You may often hear about invasive or exotic plants, but what exactly do those terms mean? Can you still plant invasive or exotic plants?
An exotic plant is simply a species that was brought to Florida from elsewhere. A native plant is one that is naturally occurring in Florida. An “invasive exotic” is a plant that has an expanding population and did not originate in South Florida.
So doesn’t that mean everything that is not native to Florida is exotic? Yes, but not invasive. The Florida Exotic Pest Plant Council only lists about 11% of the exotic species as invasive. With more than 1,400 exotic species in Florida many of these plants do not have invasive qualities and are perfectly suitable for the environment. While the FLEPPC (Florida Exotic Pest Plant Council) has a list of invasive plants separated by category, this does not mean that you cannot use these plants in your landscape. Broken into two categories, Category I (more threatening) and Category II (less threatening), they have varying levels of aggression within plant communities.

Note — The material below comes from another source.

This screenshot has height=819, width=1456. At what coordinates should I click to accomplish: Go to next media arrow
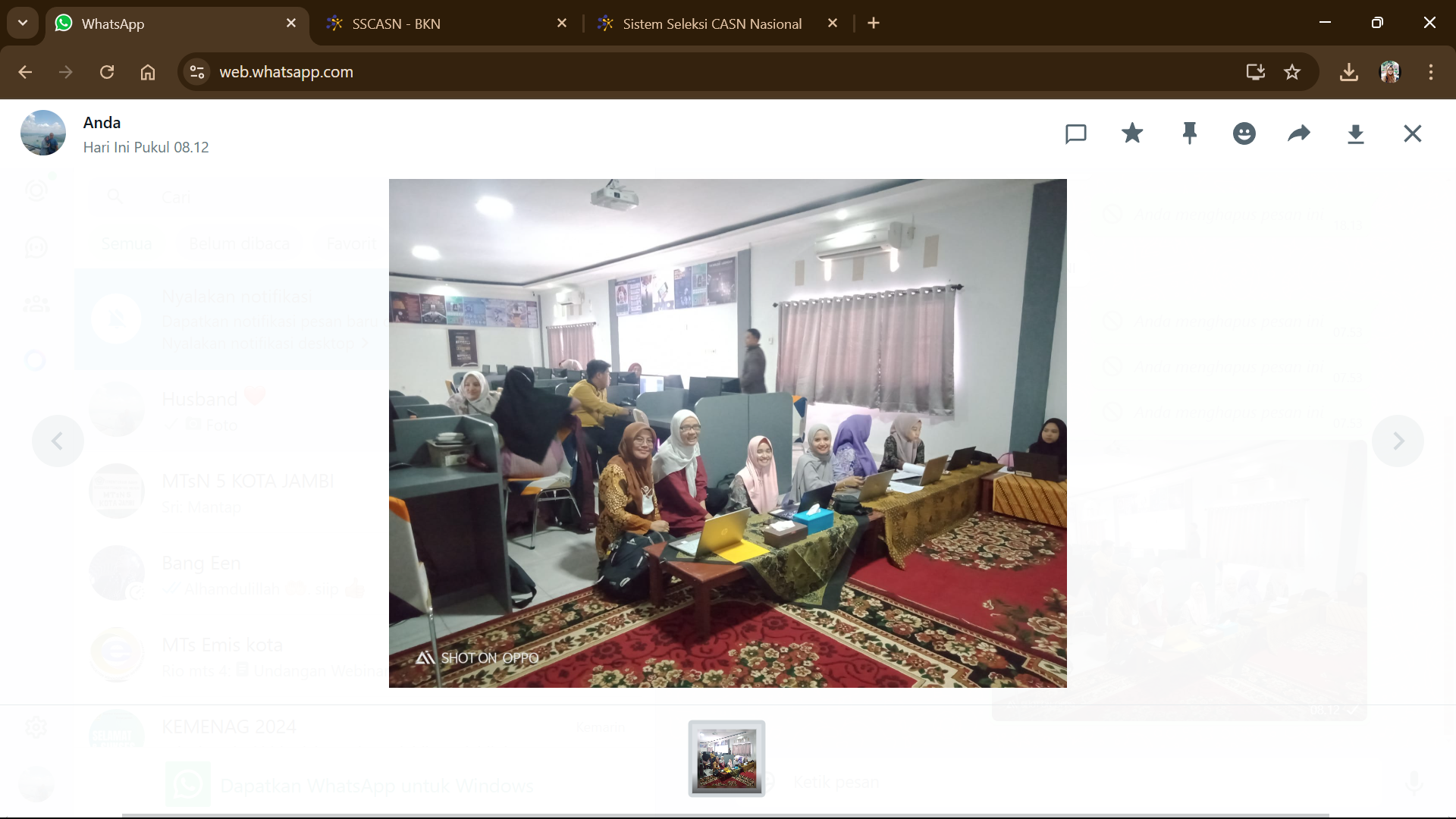pos(1398,441)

Some popular Category I plants include: Mimosa/ Silk Trees, Asparagus Fern, Australian Pines, Sword Fern, and Strawberry Guava trees.
Category II: Mexican Petunia, Coconut Palm, Silverthorn, Chinese Fan Palm, Bottlebrush, Golden Bamboo, Senegal Date Palms, Solitaire Palms, Oyster Plant, and Washington Fan Palms. Also on the list is Orange Jessamine, which has been restricted because of its threat to the citrus crop.
These lists do not restrict homeowners from using these plants, but caution should be used when planting. Proper maintenance and pest plant management should be taken to ensure plants do not spread or overtake other plant communities. On a regional and municipal scale, heavier restrictions are in place preventing these plants from being used in mass planting. If you are unsure about restrictions in your area check your local government website for guidelines as well as maintenance advice.